-- Provided records follows --
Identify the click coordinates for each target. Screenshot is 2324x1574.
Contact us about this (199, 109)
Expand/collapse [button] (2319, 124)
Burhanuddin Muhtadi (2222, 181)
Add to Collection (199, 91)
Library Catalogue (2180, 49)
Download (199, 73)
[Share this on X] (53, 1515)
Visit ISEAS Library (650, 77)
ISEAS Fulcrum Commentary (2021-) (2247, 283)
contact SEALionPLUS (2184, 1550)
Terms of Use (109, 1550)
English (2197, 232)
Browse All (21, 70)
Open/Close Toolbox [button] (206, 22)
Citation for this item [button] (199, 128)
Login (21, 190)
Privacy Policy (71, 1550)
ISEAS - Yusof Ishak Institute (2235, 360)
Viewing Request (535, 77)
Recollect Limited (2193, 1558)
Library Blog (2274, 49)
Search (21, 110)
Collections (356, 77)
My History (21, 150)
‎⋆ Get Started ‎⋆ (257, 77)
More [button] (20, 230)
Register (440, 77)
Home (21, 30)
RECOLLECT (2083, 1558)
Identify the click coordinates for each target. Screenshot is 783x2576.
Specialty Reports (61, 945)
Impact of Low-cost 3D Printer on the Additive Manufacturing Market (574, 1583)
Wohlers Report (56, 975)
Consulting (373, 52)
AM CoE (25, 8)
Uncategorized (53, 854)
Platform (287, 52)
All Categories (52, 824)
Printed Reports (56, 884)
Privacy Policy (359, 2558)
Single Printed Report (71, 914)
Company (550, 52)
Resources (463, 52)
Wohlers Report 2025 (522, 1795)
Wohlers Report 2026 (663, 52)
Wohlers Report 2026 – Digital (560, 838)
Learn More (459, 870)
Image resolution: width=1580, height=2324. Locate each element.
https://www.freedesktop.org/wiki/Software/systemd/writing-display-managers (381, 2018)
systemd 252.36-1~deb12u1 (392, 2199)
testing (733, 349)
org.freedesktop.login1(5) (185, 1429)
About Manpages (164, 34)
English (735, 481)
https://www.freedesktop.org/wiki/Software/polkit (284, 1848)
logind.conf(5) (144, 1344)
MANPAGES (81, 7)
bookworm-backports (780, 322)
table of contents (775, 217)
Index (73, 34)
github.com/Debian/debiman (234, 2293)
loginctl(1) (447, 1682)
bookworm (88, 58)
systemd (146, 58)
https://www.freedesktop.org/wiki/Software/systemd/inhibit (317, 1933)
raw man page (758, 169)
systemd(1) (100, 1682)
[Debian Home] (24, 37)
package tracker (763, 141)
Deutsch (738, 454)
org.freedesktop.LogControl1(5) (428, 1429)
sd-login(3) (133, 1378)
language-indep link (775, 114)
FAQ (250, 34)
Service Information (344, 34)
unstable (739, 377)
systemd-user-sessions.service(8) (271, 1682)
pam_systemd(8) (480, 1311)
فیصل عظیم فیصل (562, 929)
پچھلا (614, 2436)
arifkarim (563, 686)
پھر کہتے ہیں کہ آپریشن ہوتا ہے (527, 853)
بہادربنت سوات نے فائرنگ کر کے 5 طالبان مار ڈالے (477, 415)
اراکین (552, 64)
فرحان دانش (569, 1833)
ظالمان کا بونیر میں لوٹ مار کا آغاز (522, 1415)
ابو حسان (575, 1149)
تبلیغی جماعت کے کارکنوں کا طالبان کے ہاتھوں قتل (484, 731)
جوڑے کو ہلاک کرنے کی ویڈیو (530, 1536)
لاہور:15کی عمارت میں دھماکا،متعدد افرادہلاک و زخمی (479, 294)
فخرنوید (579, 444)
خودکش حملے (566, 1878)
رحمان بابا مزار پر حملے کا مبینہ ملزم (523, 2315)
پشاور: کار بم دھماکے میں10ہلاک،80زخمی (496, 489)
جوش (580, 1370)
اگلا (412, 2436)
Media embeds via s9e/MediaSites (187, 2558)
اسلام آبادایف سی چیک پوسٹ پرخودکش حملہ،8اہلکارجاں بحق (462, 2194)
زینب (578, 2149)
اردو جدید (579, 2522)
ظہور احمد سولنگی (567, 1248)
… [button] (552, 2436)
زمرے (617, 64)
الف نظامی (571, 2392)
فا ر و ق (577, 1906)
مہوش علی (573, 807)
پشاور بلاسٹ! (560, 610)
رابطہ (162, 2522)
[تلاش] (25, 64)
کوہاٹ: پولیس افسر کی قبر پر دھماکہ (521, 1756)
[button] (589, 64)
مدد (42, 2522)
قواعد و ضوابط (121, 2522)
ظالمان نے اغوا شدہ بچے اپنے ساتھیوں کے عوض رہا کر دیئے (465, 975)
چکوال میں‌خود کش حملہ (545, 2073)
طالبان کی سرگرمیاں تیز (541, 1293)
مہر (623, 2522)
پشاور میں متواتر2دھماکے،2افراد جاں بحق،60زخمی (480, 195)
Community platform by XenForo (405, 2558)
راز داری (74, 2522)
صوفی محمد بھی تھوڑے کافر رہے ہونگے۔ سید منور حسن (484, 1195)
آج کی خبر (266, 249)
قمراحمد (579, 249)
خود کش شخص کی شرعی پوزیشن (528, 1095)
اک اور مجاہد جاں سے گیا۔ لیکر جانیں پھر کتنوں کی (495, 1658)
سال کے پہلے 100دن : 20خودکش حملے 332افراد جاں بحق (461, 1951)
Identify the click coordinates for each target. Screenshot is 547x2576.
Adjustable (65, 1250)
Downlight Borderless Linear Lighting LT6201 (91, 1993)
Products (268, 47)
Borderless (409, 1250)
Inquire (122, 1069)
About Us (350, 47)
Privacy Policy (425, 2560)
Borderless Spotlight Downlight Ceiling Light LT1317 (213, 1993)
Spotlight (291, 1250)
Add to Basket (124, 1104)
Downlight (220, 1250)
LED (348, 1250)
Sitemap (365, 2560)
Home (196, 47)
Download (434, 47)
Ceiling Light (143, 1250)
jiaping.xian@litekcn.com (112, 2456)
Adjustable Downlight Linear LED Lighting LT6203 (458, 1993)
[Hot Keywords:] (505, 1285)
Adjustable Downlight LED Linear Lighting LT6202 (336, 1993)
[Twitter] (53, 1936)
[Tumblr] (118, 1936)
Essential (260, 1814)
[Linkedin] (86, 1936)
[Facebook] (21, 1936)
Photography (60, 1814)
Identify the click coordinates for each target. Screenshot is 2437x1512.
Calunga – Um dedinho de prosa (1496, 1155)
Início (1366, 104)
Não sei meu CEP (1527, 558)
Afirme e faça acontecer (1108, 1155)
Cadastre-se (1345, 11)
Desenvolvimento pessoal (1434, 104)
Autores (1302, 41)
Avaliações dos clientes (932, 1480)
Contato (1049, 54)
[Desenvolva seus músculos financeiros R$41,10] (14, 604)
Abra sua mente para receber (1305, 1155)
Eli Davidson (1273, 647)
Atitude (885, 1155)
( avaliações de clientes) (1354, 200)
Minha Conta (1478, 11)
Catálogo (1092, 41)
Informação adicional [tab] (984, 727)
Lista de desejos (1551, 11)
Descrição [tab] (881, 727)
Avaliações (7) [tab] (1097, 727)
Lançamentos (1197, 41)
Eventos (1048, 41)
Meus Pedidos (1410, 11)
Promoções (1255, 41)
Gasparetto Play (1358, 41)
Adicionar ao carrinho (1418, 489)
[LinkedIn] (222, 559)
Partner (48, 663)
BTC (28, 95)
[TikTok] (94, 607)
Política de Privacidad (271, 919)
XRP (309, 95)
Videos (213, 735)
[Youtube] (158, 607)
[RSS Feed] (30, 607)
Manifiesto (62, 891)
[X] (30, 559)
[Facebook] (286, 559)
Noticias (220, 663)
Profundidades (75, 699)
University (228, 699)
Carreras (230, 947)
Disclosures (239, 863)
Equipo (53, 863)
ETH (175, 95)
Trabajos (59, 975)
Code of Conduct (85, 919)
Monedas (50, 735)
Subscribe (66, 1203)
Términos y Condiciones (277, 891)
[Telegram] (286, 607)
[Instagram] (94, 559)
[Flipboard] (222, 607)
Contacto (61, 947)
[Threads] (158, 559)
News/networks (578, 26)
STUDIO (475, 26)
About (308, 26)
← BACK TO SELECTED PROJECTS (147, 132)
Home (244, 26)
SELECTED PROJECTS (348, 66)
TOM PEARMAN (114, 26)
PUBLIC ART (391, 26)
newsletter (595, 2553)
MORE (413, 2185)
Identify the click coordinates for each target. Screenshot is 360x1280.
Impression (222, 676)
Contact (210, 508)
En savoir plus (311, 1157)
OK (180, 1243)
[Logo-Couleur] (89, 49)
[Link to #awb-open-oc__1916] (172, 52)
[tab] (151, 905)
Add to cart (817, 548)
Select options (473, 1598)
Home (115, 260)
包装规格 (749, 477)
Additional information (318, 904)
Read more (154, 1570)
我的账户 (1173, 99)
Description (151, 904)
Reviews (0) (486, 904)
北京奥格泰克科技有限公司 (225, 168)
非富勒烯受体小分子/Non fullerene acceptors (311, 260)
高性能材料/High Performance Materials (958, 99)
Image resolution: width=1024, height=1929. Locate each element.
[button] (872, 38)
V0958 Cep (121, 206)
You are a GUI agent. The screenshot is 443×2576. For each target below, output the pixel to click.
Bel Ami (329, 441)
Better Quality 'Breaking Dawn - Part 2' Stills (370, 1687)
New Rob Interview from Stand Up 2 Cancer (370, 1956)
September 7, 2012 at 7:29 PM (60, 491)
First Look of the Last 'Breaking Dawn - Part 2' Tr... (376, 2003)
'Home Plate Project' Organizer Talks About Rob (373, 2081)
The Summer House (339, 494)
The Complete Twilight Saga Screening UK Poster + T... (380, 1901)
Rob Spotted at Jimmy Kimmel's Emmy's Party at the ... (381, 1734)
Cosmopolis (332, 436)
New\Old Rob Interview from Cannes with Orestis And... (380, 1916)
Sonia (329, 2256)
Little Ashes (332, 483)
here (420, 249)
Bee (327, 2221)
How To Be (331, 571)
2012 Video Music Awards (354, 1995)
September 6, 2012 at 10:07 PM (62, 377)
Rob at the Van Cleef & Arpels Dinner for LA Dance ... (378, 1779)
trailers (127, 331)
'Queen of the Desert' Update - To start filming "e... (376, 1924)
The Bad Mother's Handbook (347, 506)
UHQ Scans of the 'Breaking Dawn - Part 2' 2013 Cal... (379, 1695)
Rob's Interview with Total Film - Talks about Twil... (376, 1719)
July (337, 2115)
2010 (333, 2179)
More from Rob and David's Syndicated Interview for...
-- Provided records concluded --
How to complete this task
Go through the records above and copy every line holding the word "coordinates".

Exercise output
Identify the click coordinates for each target. Screenshot is 2324x1574.
Identify the click coordinates for each target. Screenshot is 783x2576.
Identify the click coordinates for each target. Screenshot is 547x2576.
Identify the click coordinates for each target. Screenshot is 2437x1512.
Identify the click coordinates for each target. Screenshot is 360x1280.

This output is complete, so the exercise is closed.